Let’s define this as a function in R. But, I’ll try to break it down into smaller pieces, because it’s a lot…

We start with the right-hand-side of the density function, the integrand, the hyperbolic cosine that should be integrated.

The integrand uses hyperbolic cosine, and theta, the parameter of interest:

\[ \int_0^{\infty} \frac{dw}{\left(\cosh(w) - \theta \hat{\theta}\right)^{n-1}} \]

In R:

integrand <- function(w, theta, theta_hat, n) {
  return(1 / (cosh(w) - theta * theta_hat)^(n - 1))
}

Next, the numerator of the left-hand-side of the density function (the pre-calculus part…):

\[ (n - 2)(1 - \theta^2)^{(n - 1)/2} \left(1 - \hat{\theta}^2\right)^{(n - 4)/2} \]

non_calc_part <- function(theta, theta_hat, n) {
  left <- (n - 2) * (1 - theta^2)^((n - 1) / 2)  
  right <- (1 - theta_hat^2)^((n - 4) / 2)
  return(left*right)
}

Putting this all together for the full density function:

lik_dens <- function(theta, theta_hat, n) {
              left_side_res <- non_calc_part(theta, theta_hat, n)
  
              integral_result <- integrate(integrand, lower = -1, upper = 1, 
                               theta = theta, theta_hat = theta_hat, n = n)
  # The final likelihood is the product of the two parts, and the integral result, all divided by pi to normalize it according to the equation.
  return((left_side_res/pi) * integral_result$value)
}

Let’s plot the density function of \(\hat{\theta}\) as a function of \(\theta\):

theta_hat <- samp_cor(m,v)  # Correlation coefficient from the data
n <- length(m)  # Sample size

# Compute the likelihood for each theta value
likelihood_values <- sapply(theta, function(theta) {
  lik_dens(theta, theta_hat, n)
})

# Create a data frame for plotting
likelihood_df <- data.frame(
  theta = theta,
  Likelihood = likelihood_values
)


lik_dens_plot <- ggplot(likelihood_df, aes(x = theta, y = Likelihood)) +
  geom_line( size = 2, colour="red") +
   geom_vline(xintercept = mle_theta, color = "black", linetype = "dotted", size = 1.2) +
  labs(title = "Density Function of the Observed Sample Correlation", x = "theta", y = "Density") +
  theme_minimal()+annotate("text", x = mle_theta-0.2, y = 0.25, label = paste("MLE =", round(mle_theta, 3)),
           hjust = -.95, vjust = 10, color = "black", size = 5)  # Adding MLE annotation


ggplotly(lik_dens_plot)

Alright, now that we have the likelihood down, we can move on to priors.

Priors

These represent our prior beliefs or knowledge about theta, before seeing the data (even though we did calculate \(\hat{\theta}\) before, but let’s pretend we didn’t). The prior will update based on the new evidence (data) to form the posterior.
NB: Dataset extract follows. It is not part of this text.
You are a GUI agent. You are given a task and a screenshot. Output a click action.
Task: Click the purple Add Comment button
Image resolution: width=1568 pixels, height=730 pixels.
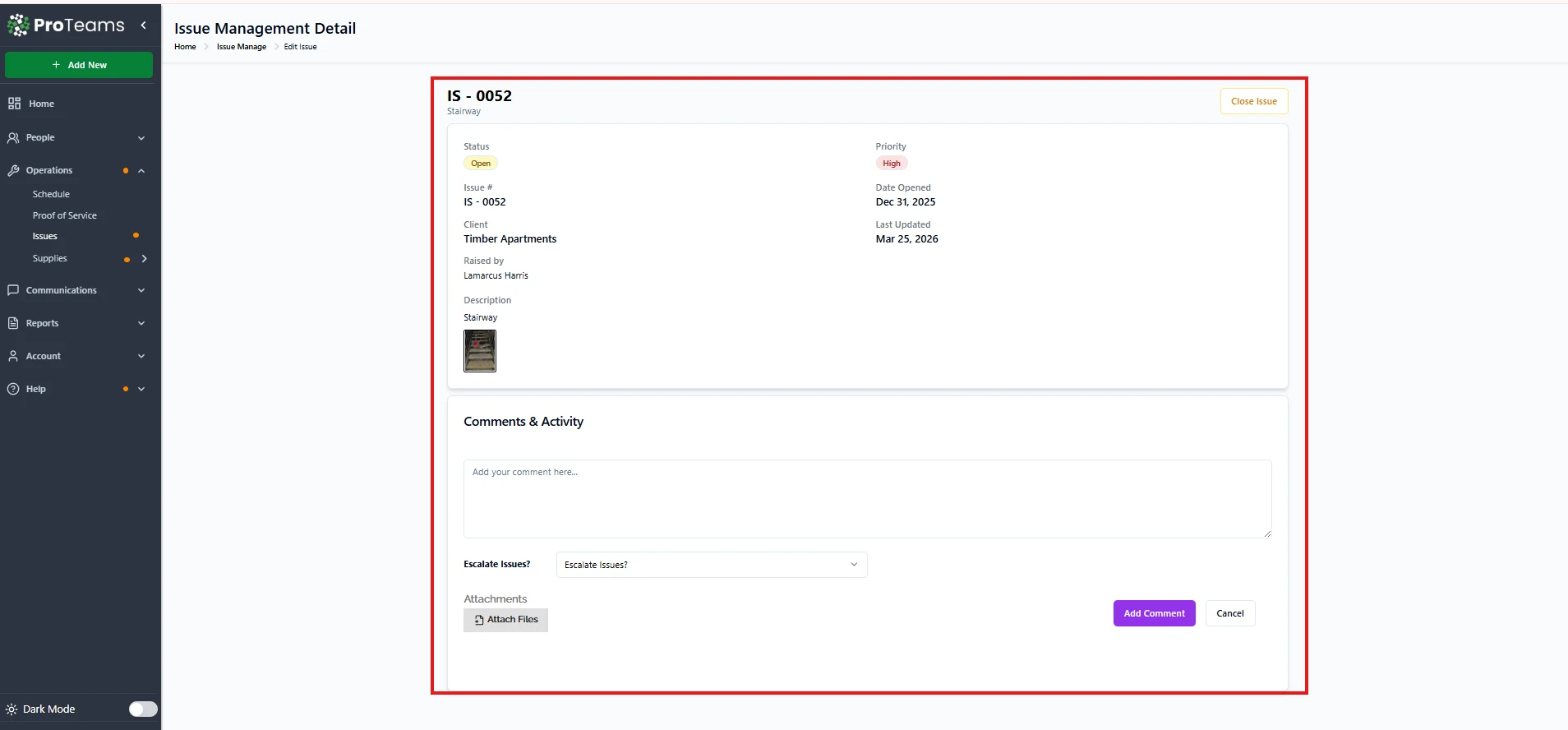(x=1154, y=613)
Let’s define the priors as specified in Chapter 3. But, for the sake of demonstration and comparison, I will add another prior of different “type,” not uninformative or weakly-informative. Instead, I’ll define an informative prior.

Uniform/Flat/Uninformative Prior

\[g(\theta)= 1/2, \ for -1\leq \theta \leq 1 \]

This is an uninformative prior that treats all values of \(\theta\) between -1 and 1 as equally likely.

As a function in R:

flat_prior <- function(theta) {
   ifelse(theta >= -1 & theta <= 1, 1/2, 0) # if theta is between -1 and 1, then 0.5, else 0
}  

Shrinkage/Triangular Prior

This is a prior that is less “ignorant” of the state of affairs, but still not very informative. It reflects a belief that \(\theta\) is likely to be close to 0 with decreasing probability as it moves toward -1 or 1.

In R:

shrink_prior <- function(theta) {
  ifelse(theta >= -1 & theta <= 1, 1 - abs(theta), 0)
}

Jeffery’s Prior

Again, not completely “ignorant,” but, in away, this prior is a little like the complement, or the opposite of Jeffery’s prior because it “penalizes” parameter values which are closer to 0. Note that at -1 and 1, this function is undefined.

\[g^{Jeff}(\theta)=\frac{1}{1-\theta^2}\]

jeff_prior <- function(theta) {
  ifelse(theta > -1 & theta < 1, 1 / (1 - theta^2), 0)
}

Finally, the added, informative prior.

Informative Prior

Say we have a good reason to believe that the correlation coefficient variable is close to \(\theta=0.8\)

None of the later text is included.